(Stored records)
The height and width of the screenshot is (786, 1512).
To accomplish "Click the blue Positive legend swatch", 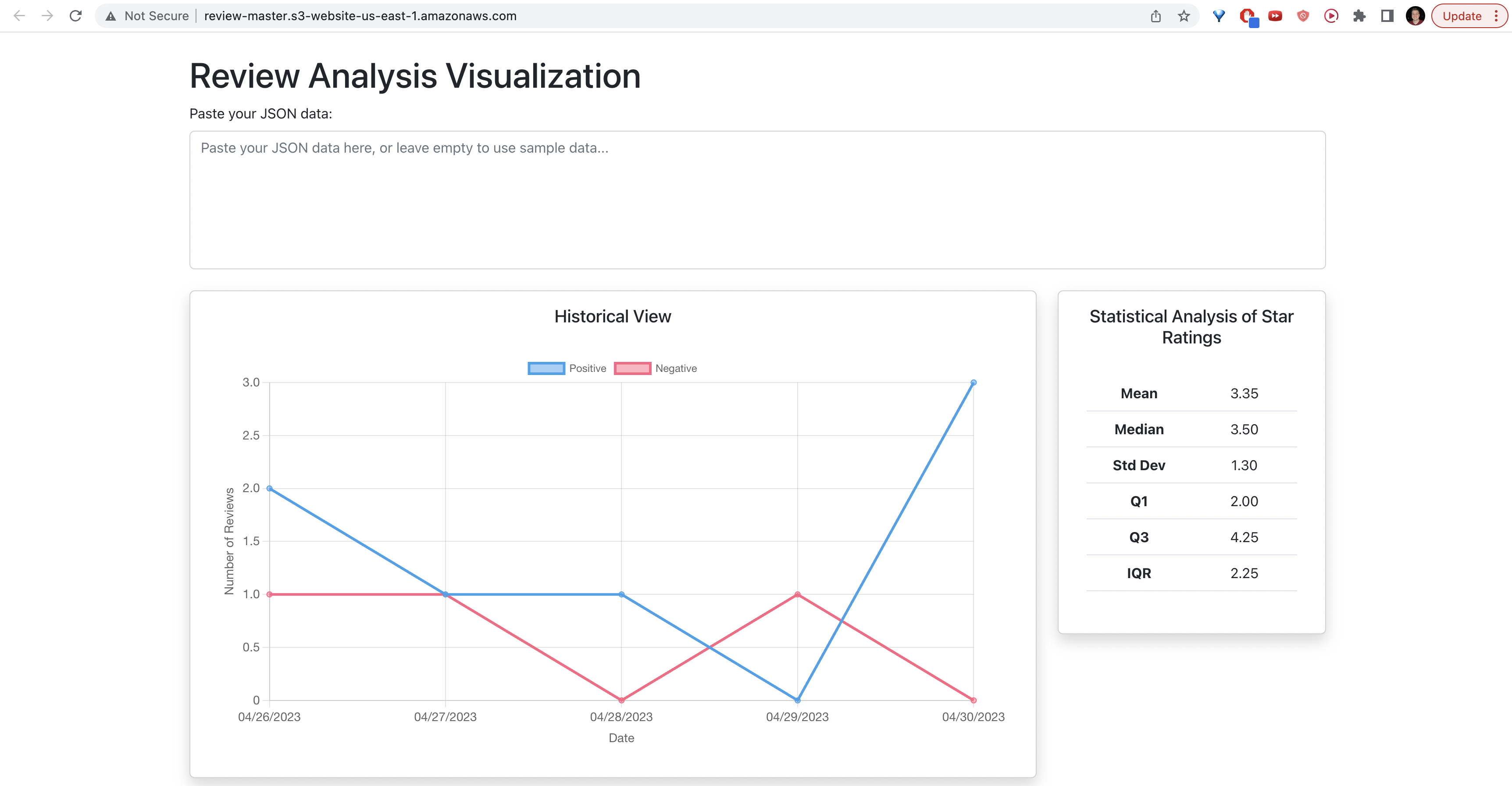I will coord(546,368).
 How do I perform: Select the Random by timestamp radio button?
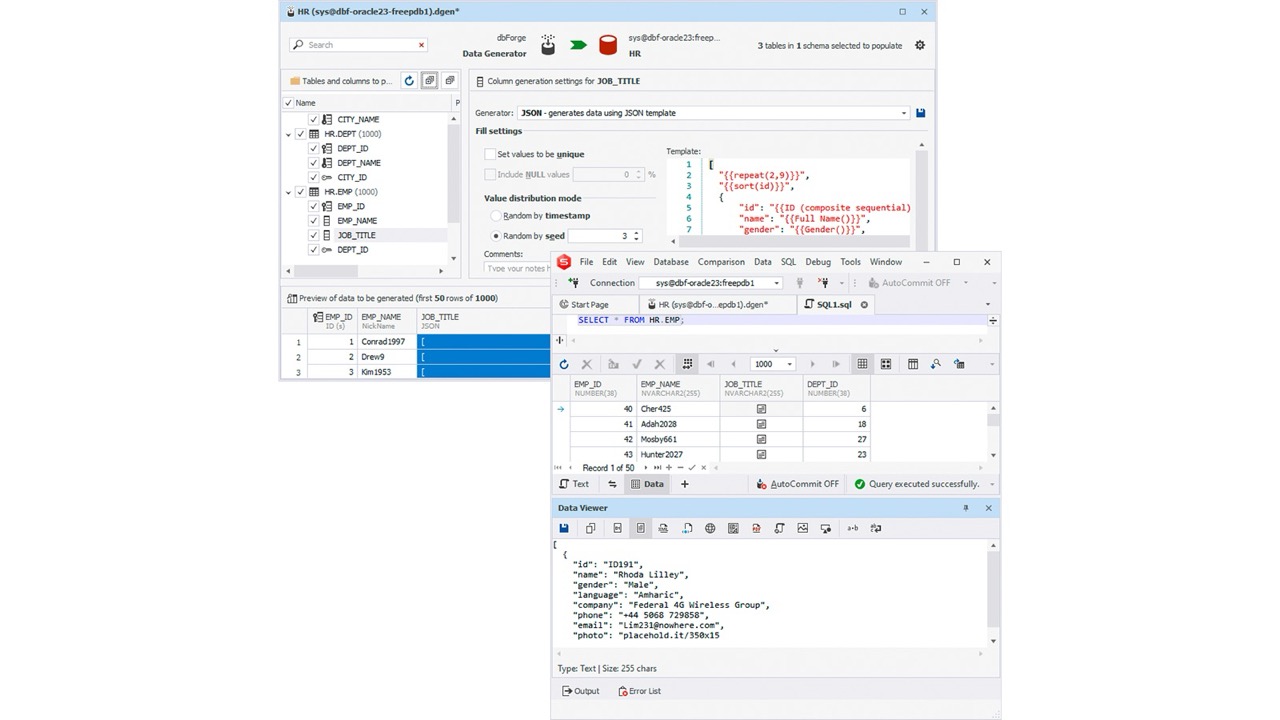coord(495,215)
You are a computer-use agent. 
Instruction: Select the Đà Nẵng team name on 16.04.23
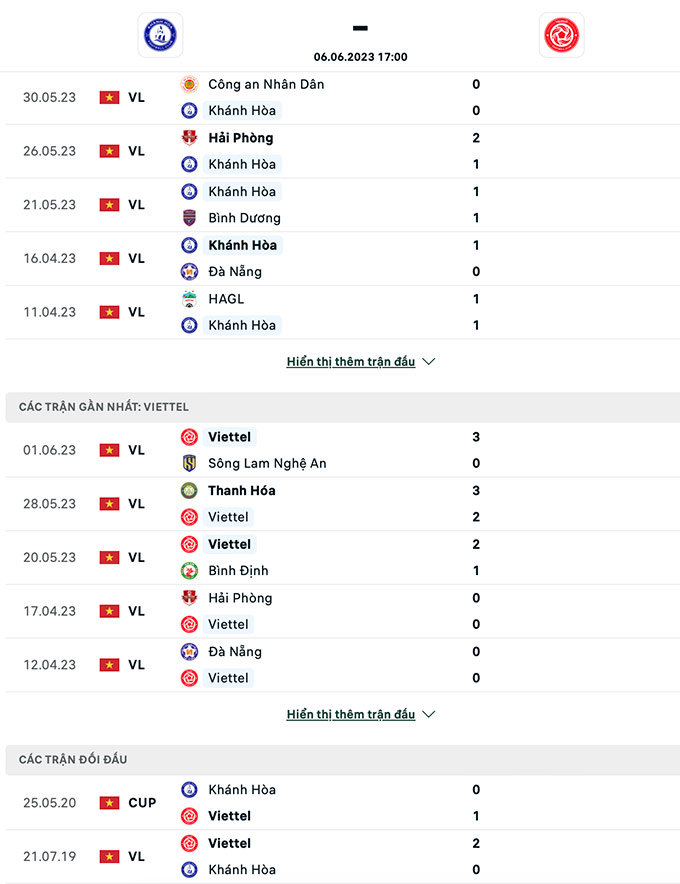click(x=235, y=272)
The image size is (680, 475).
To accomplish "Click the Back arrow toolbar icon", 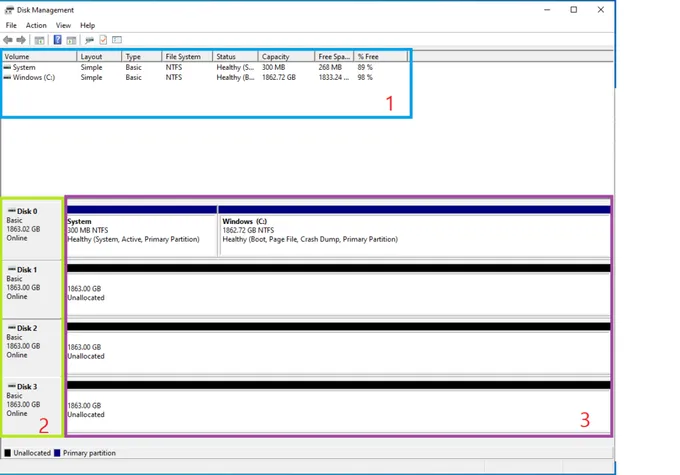I will click(8, 40).
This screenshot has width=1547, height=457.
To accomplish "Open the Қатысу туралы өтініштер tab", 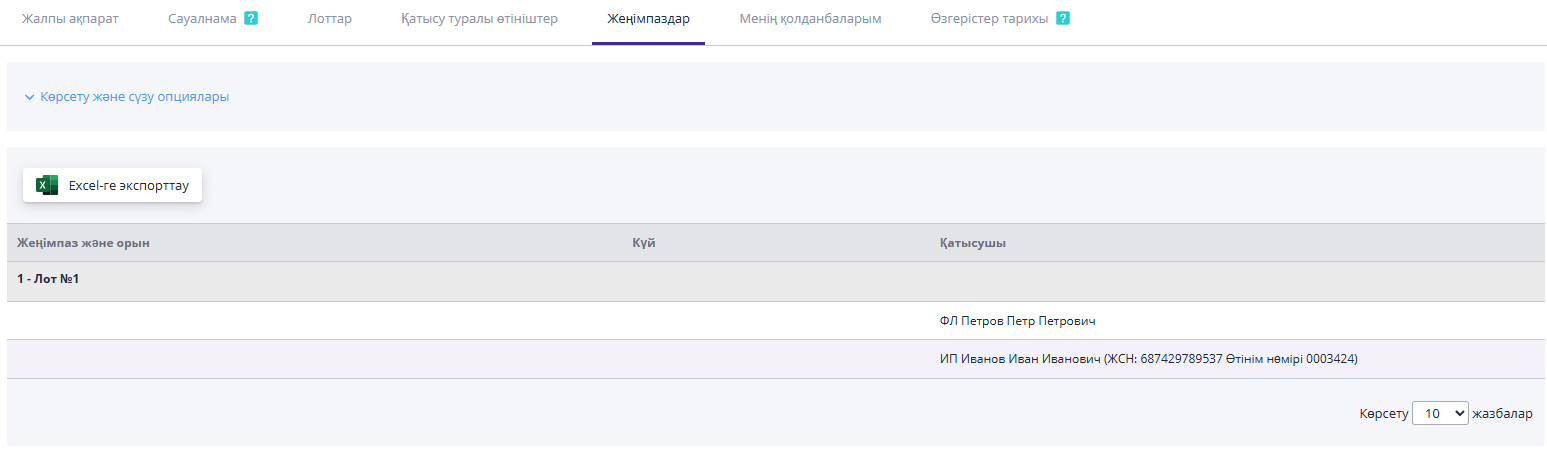I will coord(479,18).
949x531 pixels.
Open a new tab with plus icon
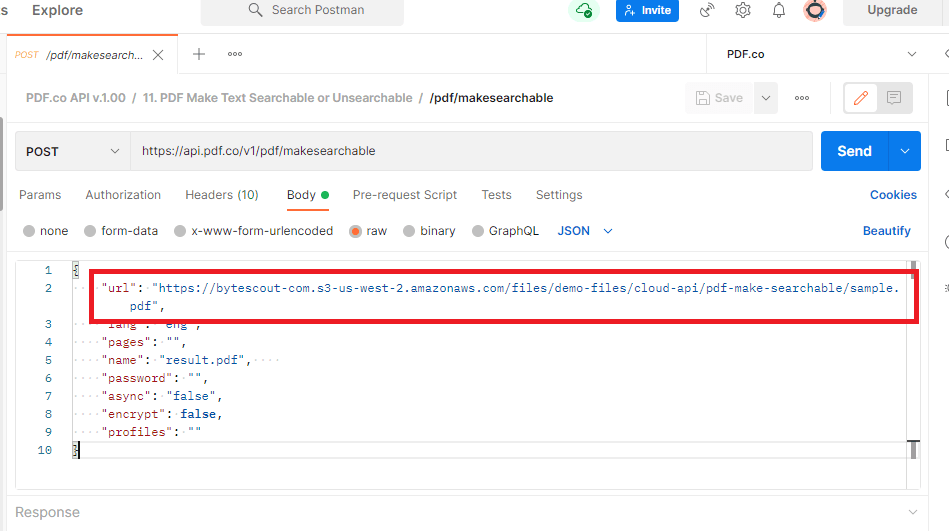click(199, 54)
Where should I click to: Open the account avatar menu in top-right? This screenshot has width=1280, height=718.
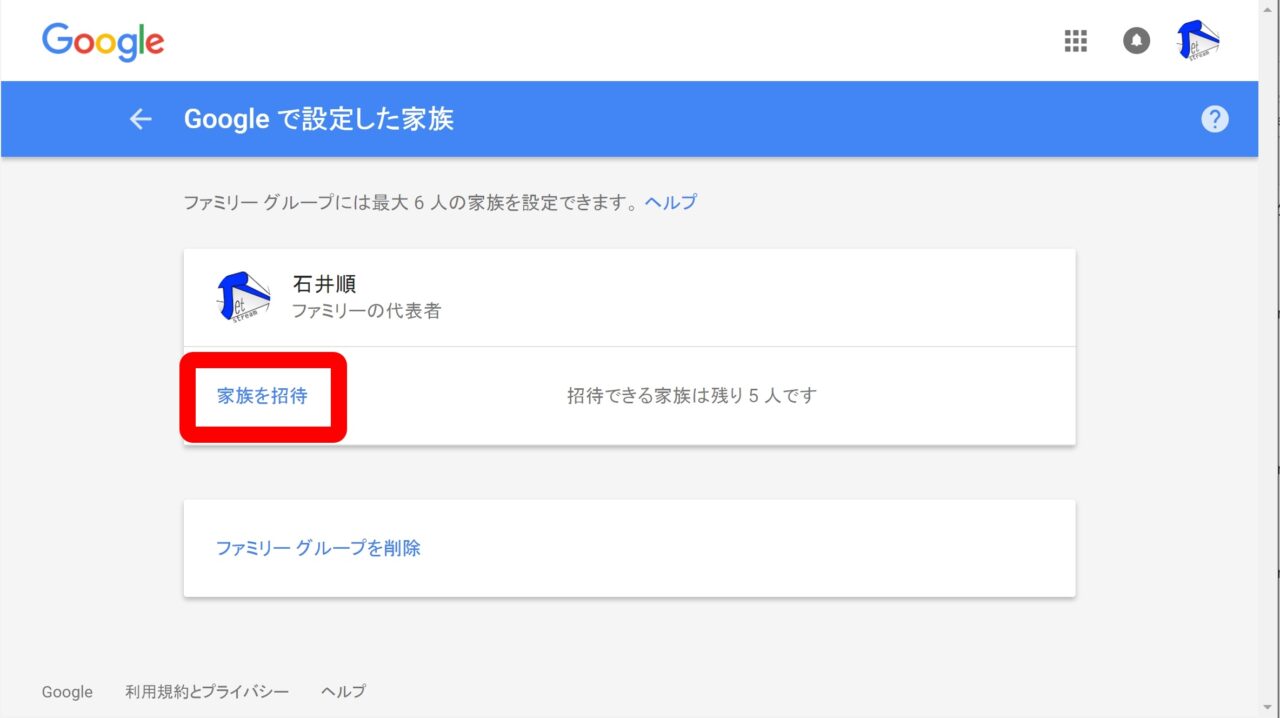(1197, 41)
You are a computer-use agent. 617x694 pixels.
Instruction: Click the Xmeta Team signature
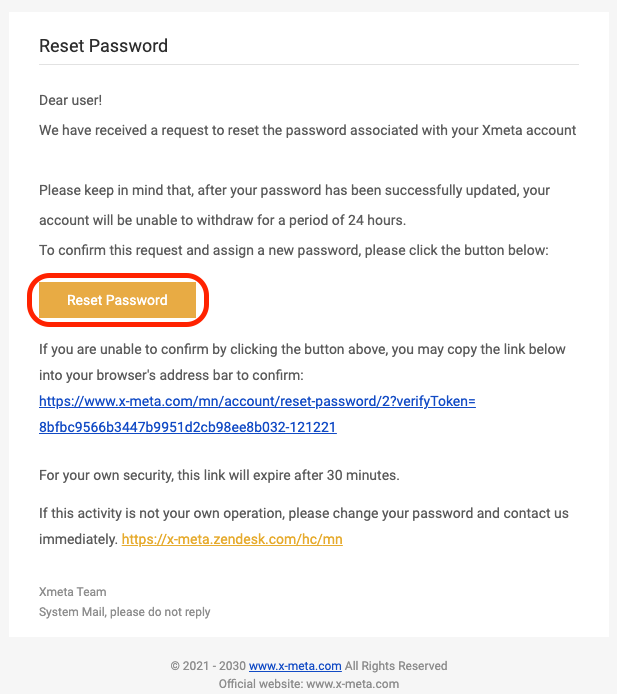tap(73, 592)
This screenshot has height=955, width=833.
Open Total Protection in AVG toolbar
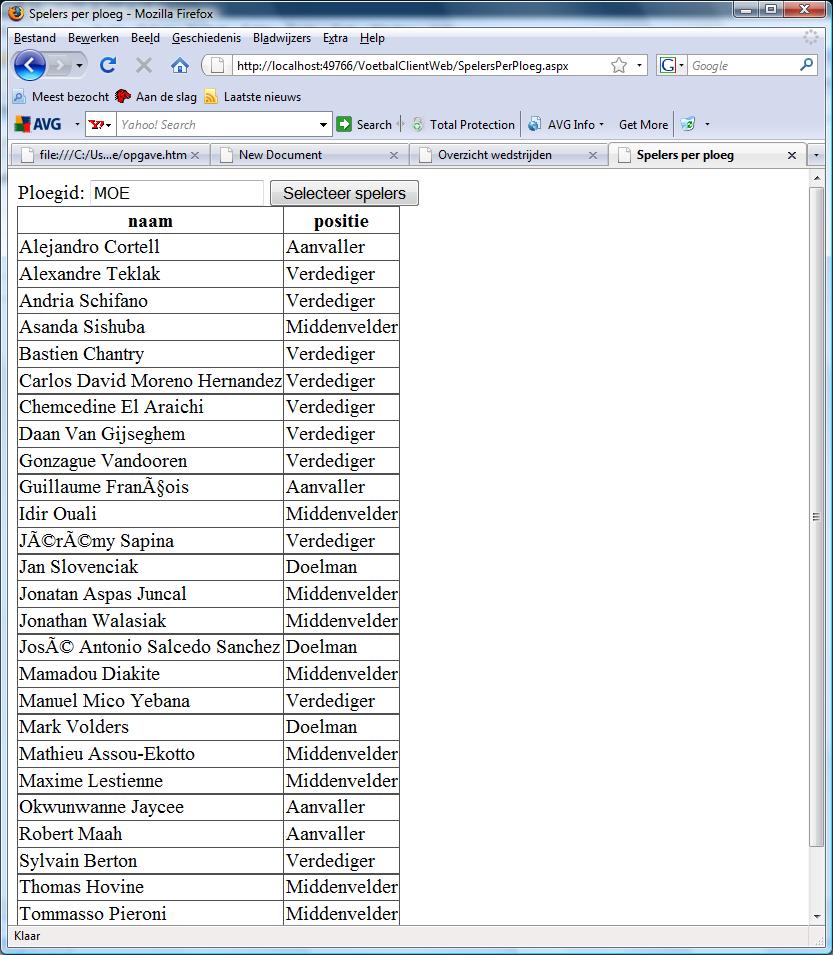click(x=463, y=125)
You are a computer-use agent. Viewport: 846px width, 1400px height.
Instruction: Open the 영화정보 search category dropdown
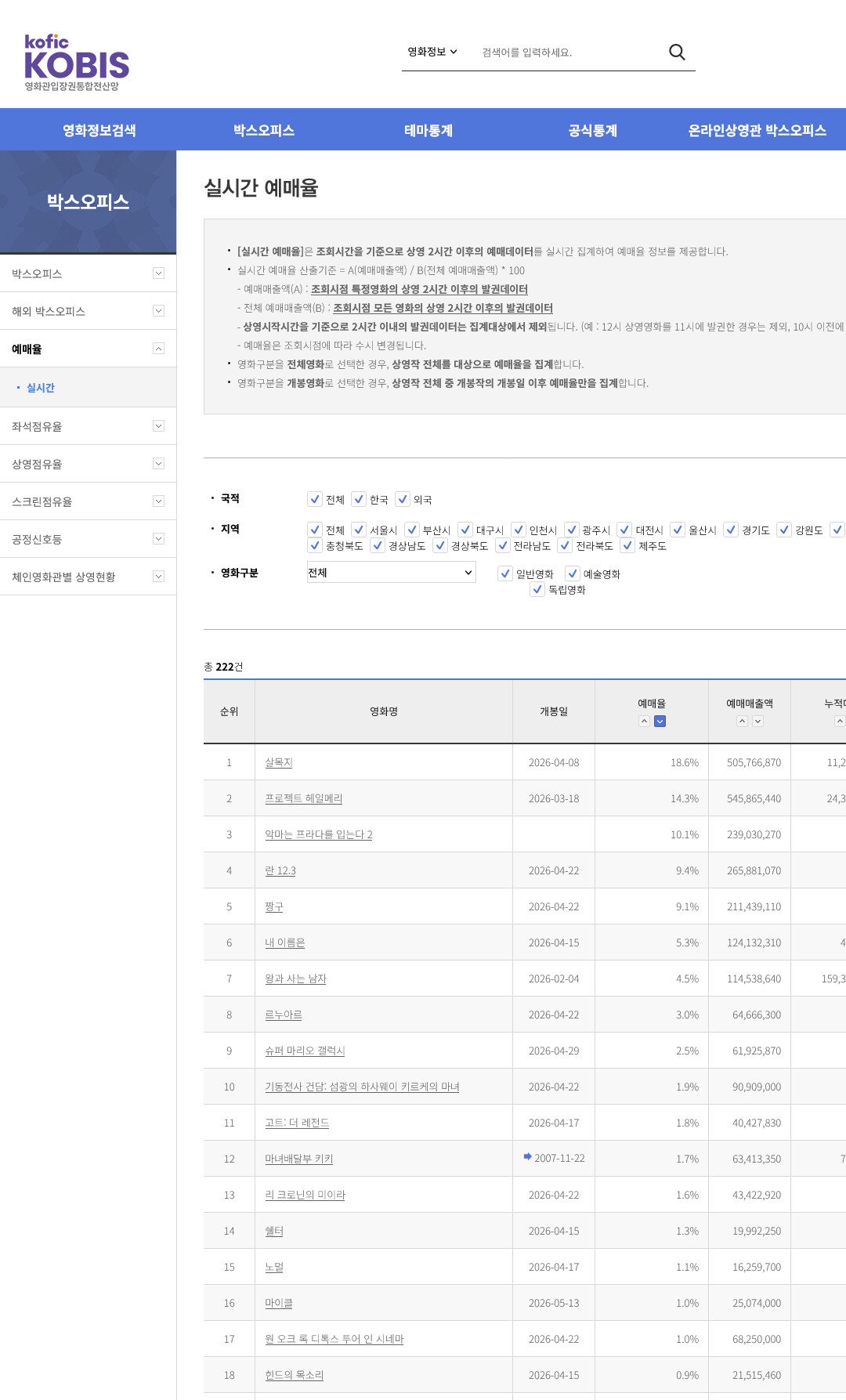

**What you need to do:**
Only the lines from the one with "You are a computer-use agent. 617x694 pixels." through the final line of the entries above should be transcribed, exactly and without pictures.

**Output for this task:**
You are a computer-use agent. 617x694 pixels.
Instruction: Click the Xmeta Team signature
tap(73, 592)
This screenshot has height=955, width=833.
Open Total Protection in AVG toolbar
click(x=463, y=125)
You are a computer-use agent. Viewport: 846px width, 1400px height.
Instruction: Open the 영화정보 search category dropdown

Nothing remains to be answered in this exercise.